1.Voltus Responsibilities.
a.DER Monetization: Voltus will manage Customer’s participation in distributed energy resource program(s), including without
limitation those listed on Exhibit 1 (the “Programs”), in accordance with rules set forth by Voltus, the grid operator and/or utility
(collectively, the “Operator”). Voltus will (i) work with Customer to develop a nomination and load reduction plan; (ii) notify
Customer of Program dispatches and (iii) process all Program financial settlements.
b.Voltus Technology: Upon Customer’s authorization, Voltus will equip Customer with a system (the “Voltus Technology”) that
collects energy data and provides visibility of this data through an Internet browser or API. At Customer’s request, the Voltus
Technology may enable remote device control and/or predictive energy analytics. Voltus will install the Voltus Technology at
each authorized Customer facility identified on Exhibit 1 (the “Facilities”), which may be amended by the parties (including via
email or other written consent by the Customer) to reflect additional locations.
2.Customer Requirements.
a.Utility Data: Customer authorizes Voltus to access Customer's utility data for the Facilities and to execute any necessary forms
on behalf of Customer (as Customer's authorized representative). Customer agrees that Voltus may provide this data to a third-
party partner that also provides products or services to Customer.
b.Voltus Technology Installation: In the event Voltus Technology needs to be installed, Customer will provide Voltus personnel, or
their designee, with access to meters and/or equipment at the Facilities.
c.Acceptance Testing: Customer will work with Voltus to validate Customer capability at each Facility in a timely manner.
d.Performance: Customer will use best efforts to execute its curtailment plan when notified by Voltus in accordance with
Program rules. The capacity listed on Exhibit 1 represents the parties’ best estimate of performance (recognizing that actual
enrollment may vary).
3.Program Changes. Customer agrees and acknowledges that participation in any Program is subject to change during the Term.
Voltus may, upon prior written notice to Customer (and consent, if required under the relevant Program rules), withdraw Customer
from, or enroll Customer in, any Program or successor program. In the event Program rules materially change in a manner adverse
to any party, the parties will enter into good faith negotiations to modify the terms of this Agreement.
4.Payments.
a.Demand Response Capacity Payments: The payment rate for participation in the MISO Demand Response Program for the
Program periods 2026-27, 2027-28, and 2028-29 shall be a fixed price (“Fixed Price”) per megawatt (MW) per year as set
forth in Exhibit 1, owing to Customer’s performance and accreditation in the Program(s). For subsequent Program years,
Voltus shall provide Customer written notice of the fixed payment rate as soon as practicable and, within 30 days of Voltus’s
notice, Customer shall elect to: (i) accept the fixed rate or (ii) receive 57% of the MISO auction clearing price for such Program
year.
b.Energy Payments: If Voltus is dispatched by MISO, Voltus will pay Customer a certain percentage (“Energy Payments”) as set
forth in Exhibit 1, of the payments for energy during dispatches obtained by Voltus owing to Customer’s performance by Facility.

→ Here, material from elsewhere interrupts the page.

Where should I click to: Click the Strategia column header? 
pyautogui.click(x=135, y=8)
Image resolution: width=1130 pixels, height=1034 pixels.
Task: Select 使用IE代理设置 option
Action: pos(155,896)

c.Underperformance: In the event of underperformance, as long as Customer is complying with the terms of this Agreement,
Customer will not be directly subject to financial penalties imposed by Operators as a result of such underperformance; provided,
however, that Voltus may offset such penalty amounts against any payments due to Customer.
d.Payment Term and Timing: Voltus will issue payment to Customer within 45 days of Voltus’ receipt of payment from the
Operator for (i) each Program season if the Program has a fixed season, (ii) the preceding quarter, or (iii) the preceding month
for operating reserve Programs (if applicable). Voltus shall pay Customer according to this Agreement , less $300 per Facility
per month for the aforementioned Voltus Technology.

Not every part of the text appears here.